Dataset rows
• • • • • • •

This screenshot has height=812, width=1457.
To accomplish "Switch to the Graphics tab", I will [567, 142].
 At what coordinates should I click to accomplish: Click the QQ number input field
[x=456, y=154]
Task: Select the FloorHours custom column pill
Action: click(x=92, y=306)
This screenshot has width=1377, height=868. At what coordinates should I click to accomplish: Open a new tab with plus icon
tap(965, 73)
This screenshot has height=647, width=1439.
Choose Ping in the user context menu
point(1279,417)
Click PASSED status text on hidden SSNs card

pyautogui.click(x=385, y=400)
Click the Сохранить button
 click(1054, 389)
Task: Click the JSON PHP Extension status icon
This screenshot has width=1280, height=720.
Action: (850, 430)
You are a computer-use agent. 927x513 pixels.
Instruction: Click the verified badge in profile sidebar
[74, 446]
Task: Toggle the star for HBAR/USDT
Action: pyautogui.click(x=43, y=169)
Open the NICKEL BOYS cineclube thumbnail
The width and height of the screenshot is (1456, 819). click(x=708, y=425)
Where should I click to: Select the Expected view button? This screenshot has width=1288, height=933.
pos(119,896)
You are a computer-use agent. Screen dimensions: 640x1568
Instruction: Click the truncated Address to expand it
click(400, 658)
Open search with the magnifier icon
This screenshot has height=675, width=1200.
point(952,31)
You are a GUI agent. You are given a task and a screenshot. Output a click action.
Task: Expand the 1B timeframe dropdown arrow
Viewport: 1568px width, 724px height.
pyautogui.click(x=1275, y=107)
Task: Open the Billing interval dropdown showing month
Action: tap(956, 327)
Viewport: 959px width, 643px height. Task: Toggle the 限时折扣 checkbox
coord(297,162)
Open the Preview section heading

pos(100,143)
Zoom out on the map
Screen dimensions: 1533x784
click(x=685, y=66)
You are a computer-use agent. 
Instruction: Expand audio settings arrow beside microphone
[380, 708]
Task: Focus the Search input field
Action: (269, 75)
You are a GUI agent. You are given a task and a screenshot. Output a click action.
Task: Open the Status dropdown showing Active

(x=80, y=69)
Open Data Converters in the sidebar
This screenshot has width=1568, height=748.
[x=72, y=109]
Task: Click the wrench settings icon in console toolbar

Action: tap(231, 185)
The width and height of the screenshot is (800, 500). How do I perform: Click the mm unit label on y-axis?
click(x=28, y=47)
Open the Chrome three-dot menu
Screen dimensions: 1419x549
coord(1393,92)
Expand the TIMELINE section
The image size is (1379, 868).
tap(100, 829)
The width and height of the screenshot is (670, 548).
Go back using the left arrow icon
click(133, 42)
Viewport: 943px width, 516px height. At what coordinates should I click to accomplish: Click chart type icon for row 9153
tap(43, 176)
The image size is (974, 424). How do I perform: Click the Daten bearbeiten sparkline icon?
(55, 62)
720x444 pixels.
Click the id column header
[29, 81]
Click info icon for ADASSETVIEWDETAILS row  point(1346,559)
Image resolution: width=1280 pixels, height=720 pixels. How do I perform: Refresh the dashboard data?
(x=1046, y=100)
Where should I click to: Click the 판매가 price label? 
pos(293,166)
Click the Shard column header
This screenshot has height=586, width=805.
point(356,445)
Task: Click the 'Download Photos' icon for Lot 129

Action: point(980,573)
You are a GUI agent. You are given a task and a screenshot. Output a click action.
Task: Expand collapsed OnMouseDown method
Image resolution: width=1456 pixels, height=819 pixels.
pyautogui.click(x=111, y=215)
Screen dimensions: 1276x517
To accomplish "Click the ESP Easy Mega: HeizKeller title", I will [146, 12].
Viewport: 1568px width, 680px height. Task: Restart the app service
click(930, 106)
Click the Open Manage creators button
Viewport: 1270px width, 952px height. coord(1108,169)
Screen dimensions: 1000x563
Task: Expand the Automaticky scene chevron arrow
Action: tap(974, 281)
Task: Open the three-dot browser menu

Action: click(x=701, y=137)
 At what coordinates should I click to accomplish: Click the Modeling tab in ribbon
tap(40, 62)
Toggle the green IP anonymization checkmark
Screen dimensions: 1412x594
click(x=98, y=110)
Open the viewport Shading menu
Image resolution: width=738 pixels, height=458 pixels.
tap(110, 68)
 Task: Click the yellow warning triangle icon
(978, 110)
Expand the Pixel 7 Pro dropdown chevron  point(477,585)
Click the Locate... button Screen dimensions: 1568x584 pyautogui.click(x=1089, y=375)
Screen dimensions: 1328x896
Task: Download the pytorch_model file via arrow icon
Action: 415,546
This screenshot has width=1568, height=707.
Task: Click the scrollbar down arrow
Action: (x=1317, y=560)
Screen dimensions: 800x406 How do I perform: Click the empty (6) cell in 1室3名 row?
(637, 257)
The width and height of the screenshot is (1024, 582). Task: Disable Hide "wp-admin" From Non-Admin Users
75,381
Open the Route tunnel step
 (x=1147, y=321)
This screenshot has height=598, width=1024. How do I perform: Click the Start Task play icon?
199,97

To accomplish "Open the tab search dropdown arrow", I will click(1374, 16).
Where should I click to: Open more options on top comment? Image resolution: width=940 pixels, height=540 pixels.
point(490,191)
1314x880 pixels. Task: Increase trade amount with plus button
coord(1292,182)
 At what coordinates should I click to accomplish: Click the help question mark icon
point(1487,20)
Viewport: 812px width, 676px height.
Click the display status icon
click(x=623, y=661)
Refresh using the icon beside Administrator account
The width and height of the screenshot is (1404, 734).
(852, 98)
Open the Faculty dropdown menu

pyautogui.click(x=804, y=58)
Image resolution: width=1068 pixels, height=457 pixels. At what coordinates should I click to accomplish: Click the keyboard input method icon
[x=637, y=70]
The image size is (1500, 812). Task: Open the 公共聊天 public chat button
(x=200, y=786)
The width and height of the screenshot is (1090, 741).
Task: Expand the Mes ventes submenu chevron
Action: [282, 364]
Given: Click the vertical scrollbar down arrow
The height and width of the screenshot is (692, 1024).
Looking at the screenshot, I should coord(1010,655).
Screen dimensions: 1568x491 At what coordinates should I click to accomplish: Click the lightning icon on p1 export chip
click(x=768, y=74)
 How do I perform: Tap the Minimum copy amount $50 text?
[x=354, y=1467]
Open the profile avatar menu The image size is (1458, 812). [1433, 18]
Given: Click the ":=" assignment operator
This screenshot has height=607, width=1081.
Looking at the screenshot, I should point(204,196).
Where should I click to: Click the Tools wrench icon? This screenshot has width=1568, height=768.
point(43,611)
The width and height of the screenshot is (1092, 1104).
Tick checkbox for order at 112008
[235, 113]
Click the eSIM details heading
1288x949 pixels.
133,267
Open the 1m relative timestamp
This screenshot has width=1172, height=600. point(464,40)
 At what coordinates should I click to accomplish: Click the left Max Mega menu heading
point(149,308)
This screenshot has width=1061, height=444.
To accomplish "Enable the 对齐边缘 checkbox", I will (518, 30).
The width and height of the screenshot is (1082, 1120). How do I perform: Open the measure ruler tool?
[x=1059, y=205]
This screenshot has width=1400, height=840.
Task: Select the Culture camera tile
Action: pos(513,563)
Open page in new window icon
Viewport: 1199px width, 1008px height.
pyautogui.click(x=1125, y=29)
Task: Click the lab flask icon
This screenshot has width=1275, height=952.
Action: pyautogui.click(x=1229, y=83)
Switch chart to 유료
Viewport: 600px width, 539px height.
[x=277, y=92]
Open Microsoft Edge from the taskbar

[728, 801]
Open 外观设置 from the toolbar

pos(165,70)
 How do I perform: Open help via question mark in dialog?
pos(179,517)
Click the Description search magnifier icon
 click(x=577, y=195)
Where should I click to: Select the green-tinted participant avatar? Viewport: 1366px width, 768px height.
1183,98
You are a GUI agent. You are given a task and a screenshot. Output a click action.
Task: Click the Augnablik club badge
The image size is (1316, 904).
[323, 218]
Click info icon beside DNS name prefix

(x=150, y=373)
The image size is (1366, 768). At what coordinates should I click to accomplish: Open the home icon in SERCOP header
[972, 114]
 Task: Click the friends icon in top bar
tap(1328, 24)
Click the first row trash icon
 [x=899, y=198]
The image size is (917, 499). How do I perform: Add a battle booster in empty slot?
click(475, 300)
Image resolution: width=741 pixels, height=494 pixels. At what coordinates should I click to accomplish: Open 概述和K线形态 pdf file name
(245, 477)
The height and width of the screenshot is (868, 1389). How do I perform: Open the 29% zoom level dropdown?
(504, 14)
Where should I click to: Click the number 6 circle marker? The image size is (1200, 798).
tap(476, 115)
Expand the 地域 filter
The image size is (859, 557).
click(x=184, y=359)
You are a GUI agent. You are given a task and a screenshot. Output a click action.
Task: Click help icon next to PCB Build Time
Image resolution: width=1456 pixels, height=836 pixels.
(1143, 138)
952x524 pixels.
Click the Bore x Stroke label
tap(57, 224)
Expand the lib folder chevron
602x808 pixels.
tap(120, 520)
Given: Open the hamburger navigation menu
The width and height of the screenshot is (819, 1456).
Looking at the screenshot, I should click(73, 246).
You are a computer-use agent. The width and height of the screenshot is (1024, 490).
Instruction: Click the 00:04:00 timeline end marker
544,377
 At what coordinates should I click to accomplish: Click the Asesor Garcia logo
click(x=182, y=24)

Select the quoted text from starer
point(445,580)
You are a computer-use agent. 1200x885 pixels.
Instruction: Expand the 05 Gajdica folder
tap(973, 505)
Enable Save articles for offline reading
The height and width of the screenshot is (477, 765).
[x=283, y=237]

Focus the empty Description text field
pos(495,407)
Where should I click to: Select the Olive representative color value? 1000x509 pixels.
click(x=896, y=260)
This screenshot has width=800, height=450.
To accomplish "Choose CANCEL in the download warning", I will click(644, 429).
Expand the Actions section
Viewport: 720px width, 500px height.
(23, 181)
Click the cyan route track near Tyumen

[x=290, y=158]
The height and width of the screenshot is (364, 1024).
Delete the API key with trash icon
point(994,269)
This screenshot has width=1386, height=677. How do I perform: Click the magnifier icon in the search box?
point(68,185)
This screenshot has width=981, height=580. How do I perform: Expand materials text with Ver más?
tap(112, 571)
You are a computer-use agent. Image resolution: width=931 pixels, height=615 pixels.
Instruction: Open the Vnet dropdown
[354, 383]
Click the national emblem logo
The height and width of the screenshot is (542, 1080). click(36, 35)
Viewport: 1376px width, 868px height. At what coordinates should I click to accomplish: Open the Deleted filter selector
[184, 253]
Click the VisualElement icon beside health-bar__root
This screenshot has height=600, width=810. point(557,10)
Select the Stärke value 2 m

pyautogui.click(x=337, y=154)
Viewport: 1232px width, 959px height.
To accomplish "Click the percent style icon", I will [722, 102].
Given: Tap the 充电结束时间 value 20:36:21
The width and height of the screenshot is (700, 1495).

• • • • • • •

Copy out, without alteration, the lines that run from the beginning of the items through the line containing "tap(965, 73)", including that final line.

TASK RESPONSE:
This screenshot has height=812, width=1457.
To accomplish "Switch to the Graphics tab", I will [567, 142].
 At what coordinates should I click to accomplish: Click the QQ number input field
[x=456, y=154]
Task: Select the FloorHours custom column pill
Action: click(x=92, y=306)
This screenshot has width=1377, height=868. At what coordinates should I click to accomplish: Open a new tab with plus icon
tap(965, 73)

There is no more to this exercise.